*What you are asked to do:*
Output the line containing "[Folgende Hinweise] (229, 2129)", then every remaining line of the entries below, exactly as written and with no other text.

*Records shown:*
*** Block opens ***
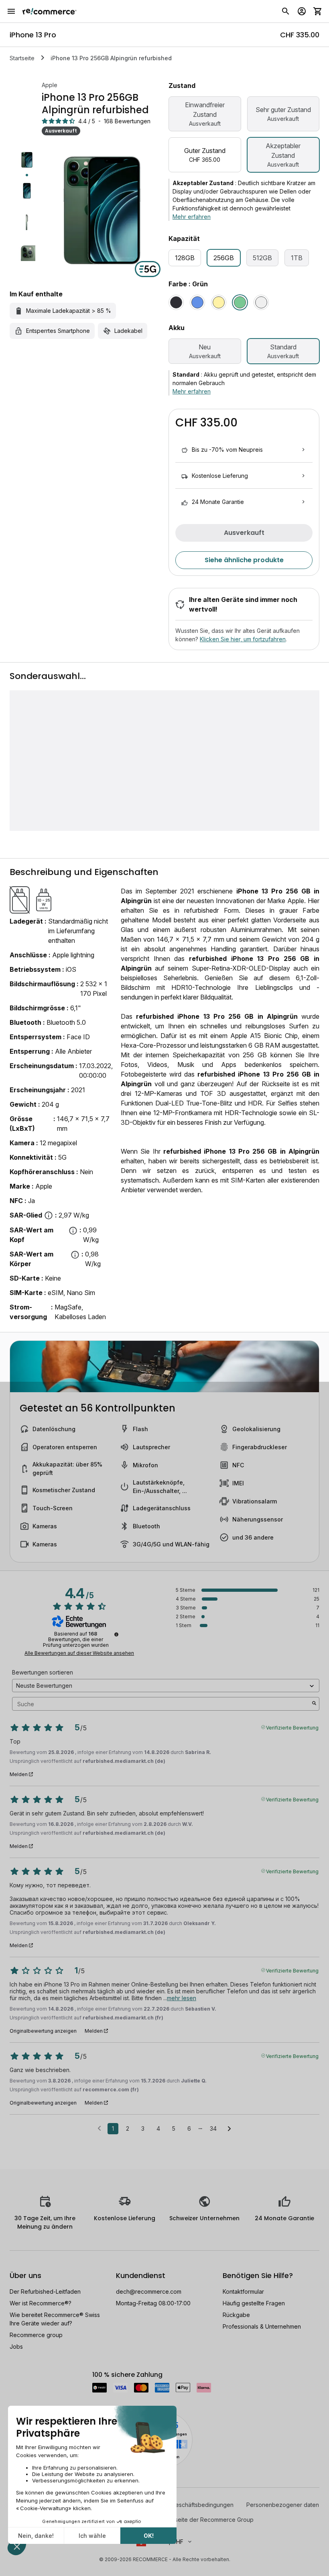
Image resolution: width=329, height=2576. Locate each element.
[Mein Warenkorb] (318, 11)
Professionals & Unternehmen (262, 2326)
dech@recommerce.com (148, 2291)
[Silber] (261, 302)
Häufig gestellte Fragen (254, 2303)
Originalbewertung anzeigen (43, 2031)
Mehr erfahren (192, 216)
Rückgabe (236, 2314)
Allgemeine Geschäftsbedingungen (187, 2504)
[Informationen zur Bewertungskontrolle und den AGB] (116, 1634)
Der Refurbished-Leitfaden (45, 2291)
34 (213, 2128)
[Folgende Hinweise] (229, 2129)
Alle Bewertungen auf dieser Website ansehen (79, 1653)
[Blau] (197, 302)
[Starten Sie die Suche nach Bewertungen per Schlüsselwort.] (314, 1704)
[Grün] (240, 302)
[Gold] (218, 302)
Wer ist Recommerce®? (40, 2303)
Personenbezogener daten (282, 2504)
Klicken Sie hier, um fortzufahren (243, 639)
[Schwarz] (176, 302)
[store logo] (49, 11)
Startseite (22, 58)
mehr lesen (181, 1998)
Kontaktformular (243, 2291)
*** Block closes ***
*Finished exercise:*
[Folgende Hinweise] (229, 2129)
Alle Bewertungen auf dieser Website ansehen (79, 1653)
[Blau] (197, 302)
[Starten Sie die Suche nach Bewertungen per Schlüsselwort.] (314, 1704)
[Grün] (240, 302)
[Gold] (218, 302)
Wer ist Recommerce®? (40, 2303)
Personenbezogener daten (282, 2504)
Klicken Sie hier, um fortzufahren (243, 639)
[Schwarz] (176, 302)
[store logo] (49, 11)
Startseite (22, 58)
mehr lesen (181, 1998)
Kontaktformular (243, 2291)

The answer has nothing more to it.